The House on 92nd Street (1945) Henry Hathaway
20th Century Fox DVD (1:28)
The House on 92nd Street is a strange bird. It starts as a semidocumentary, complete with voiceover narration about the ongoing struggles and activities of the FBI (made with the full cooperation of J. Edgar Hoover, who can been seen in the film) and using actual agents on camera. Hathaway (or more accurately, producer Louis De Rochemont, who was the driving force behind the film) incorporates stock footage of FBI agents and actual criminals, making 1945 audiences wonder whether they were watching a crime drama or a documentary.
The movie then focuses on an actual plot. An American university student named Bill Dietrich (William Eythe, above) is recruited by the Nazis, largely due to his German name and nationality. Dietrich contacts his local FBI and meets agent George Briggs (Lloyd Nolan, below right). Briggs asks Dietrich to infiltrate the Nazis, acting as a double agent to gather intelligence from them.
From this point, we think the rest of the film is going to be from Dietrich’s point of view, but we’re mistaken. In a dramatic shift, we spend significant time looking into the Nazi ring itself, which constitutes the most fascinating part of the film with some excellent characters and wonderful performances including Signe Hasso as Elsa Gebhardt, Lydia St. Clair as Johanna Schmidt, and Leo G. Carroll as Colonel Hammersohn. Many of these and other characters were based on real German spies and their presence in the film creates some excellent tension and suspense.I wish I could’ve been part of the original audience for this film. I’m sure many of them felt as if they’d been given a read “behind-the-scenes” look at FBI operations, and truthfully, the film may contain a fair amount of authenticity. The voice-over narration was provided by Reed Hadley, who would’ve been quite familiar to audiences in the mid-1940s, having provided narration for many Department of Defense films, but also the voice of the cowboy on the Red Ryder radio shows of the 1940s and Zorro in the 1939 radio serial Zorro’s Fighting Legion. I don’t know what type of promotional tactics 20th Century Fox concocted at the time, but most of these actors were somewhat unknown to the general public. Although Lloyd Nolan had appeared in many previous films, I doubt he was a household name. Leo G. Carroll might have been recognized by Alfred Hitchcock fans by having appeared in Rebecca (1940) and Suspicion (1941). (Carroll’s famous role in Spellbound (1945) wasn’t in the public mind yet, since the film was released a few months after The House on 92nd Street.) Also, if you’ve got a good eye, you’ll spot E.G. Marshall in his first screen appearance.

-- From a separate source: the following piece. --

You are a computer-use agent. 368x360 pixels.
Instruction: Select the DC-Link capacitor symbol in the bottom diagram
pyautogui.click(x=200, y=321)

If the film “felt” authentic at the time (It won an Oscar for Best Original Story – Charles G. Booth – and an Edgar Award for Best Screenplay), it certainly no longer does now. Yet, putting yourself back in the mindset of most Americans in 1945, you can understand why it did seem authentic. Therein lies both the film’s charm and its datedness.
In his commentary on the Fox DVD, Eddie Muller brings up the question of whether The House on 92nd Street is a film noir at all. You could make a case for either side. Although it contains several elements of noir (especially its ending, which uses showcases some wonderful cinematography), the film could also be considered a police (or agency) procedural. The semidocumentary style comes in and goes out, confusing the audience somewhat and taking it a little farther away from noir territory with each instance. However you classify it, The House on 92nd Street is effective, often gripping, and definitely worth a look. Does it belong in your film noir collection? Yes.
The House on 92nd Street is getting a Blu-ray release from Kino Lorber on November 15, 2016.